- WHAT YOU ARE ASKED TO DO
Transcribe, verbatim, every line from the start of the entries through the line that contains "Given: Click the Grenadier"; include both boundary lines and omit all others.

- DATA TO EXAMINE

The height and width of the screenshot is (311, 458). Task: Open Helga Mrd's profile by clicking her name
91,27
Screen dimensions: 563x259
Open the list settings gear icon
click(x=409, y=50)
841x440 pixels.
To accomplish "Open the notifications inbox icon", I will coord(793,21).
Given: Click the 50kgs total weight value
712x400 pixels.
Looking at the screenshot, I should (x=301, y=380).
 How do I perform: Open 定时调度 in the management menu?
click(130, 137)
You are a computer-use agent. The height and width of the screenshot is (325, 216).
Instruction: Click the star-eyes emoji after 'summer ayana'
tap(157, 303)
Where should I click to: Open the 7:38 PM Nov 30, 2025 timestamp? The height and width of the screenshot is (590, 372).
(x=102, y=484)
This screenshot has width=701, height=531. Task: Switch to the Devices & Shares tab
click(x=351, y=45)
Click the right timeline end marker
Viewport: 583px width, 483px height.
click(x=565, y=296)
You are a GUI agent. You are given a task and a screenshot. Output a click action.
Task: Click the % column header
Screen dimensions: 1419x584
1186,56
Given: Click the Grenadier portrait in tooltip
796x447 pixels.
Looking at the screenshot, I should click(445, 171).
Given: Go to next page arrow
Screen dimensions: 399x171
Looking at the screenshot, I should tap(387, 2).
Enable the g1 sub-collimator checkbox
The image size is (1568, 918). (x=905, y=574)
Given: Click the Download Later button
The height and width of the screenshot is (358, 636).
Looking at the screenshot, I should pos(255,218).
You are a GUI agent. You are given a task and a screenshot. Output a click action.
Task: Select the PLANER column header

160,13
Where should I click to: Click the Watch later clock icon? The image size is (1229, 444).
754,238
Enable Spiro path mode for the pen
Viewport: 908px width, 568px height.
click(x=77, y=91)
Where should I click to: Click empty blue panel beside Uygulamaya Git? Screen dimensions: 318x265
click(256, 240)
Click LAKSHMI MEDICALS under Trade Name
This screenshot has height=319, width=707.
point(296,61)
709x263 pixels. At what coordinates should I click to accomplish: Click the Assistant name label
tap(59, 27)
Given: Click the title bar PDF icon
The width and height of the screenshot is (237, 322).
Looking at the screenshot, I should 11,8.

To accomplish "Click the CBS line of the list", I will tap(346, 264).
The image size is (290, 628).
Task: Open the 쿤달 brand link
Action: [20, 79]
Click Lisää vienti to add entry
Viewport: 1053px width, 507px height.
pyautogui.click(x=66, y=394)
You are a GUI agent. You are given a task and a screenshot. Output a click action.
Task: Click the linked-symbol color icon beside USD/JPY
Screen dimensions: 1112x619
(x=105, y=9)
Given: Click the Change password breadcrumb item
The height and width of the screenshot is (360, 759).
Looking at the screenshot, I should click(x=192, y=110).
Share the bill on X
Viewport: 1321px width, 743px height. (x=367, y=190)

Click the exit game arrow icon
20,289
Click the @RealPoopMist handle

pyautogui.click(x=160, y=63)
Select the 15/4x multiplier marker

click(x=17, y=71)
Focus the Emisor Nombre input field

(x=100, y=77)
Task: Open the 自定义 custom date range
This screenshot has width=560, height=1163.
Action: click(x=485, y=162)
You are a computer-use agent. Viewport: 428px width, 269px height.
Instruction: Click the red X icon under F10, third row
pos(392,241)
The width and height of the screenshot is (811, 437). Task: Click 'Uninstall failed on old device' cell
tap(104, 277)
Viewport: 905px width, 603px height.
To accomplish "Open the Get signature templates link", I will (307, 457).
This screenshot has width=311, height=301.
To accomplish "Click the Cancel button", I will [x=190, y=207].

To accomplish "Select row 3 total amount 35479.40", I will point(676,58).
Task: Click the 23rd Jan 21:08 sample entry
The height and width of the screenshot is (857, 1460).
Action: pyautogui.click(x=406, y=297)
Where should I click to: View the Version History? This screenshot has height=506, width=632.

- EXPECTED ANSWER
The height and width of the screenshot is (311, 458). Task: Open Helga Mrd's profile by clicking her name
91,27
Screen dimensions: 563x259
Open the list settings gear icon
click(x=409, y=50)
841x440 pixels.
To accomplish "Open the notifications inbox icon", I will coord(793,21).
Given: Click the 50kgs total weight value
712x400 pixels.
Looking at the screenshot, I should (x=301, y=380).
 How do I perform: Open 定时调度 in the management menu?
click(130, 137)
You are a computer-use agent. The height and width of the screenshot is (325, 216).
Instruction: Click the star-eyes emoji after 'summer ayana'
tap(157, 303)
Where should I click to: Open the 7:38 PM Nov 30, 2025 timestamp? The height and width of the screenshot is (590, 372).
(x=102, y=484)
This screenshot has width=701, height=531. Task: Switch to the Devices & Shares tab
click(x=351, y=45)
Click the right timeline end marker
Viewport: 583px width, 483px height.
click(x=565, y=296)
You are a GUI agent. You are given a task and a screenshot. Output a click action.
Task: Click the % column header
Screen dimensions: 1419x584
1186,56
Given: Click the Grenadier portrait in tooltip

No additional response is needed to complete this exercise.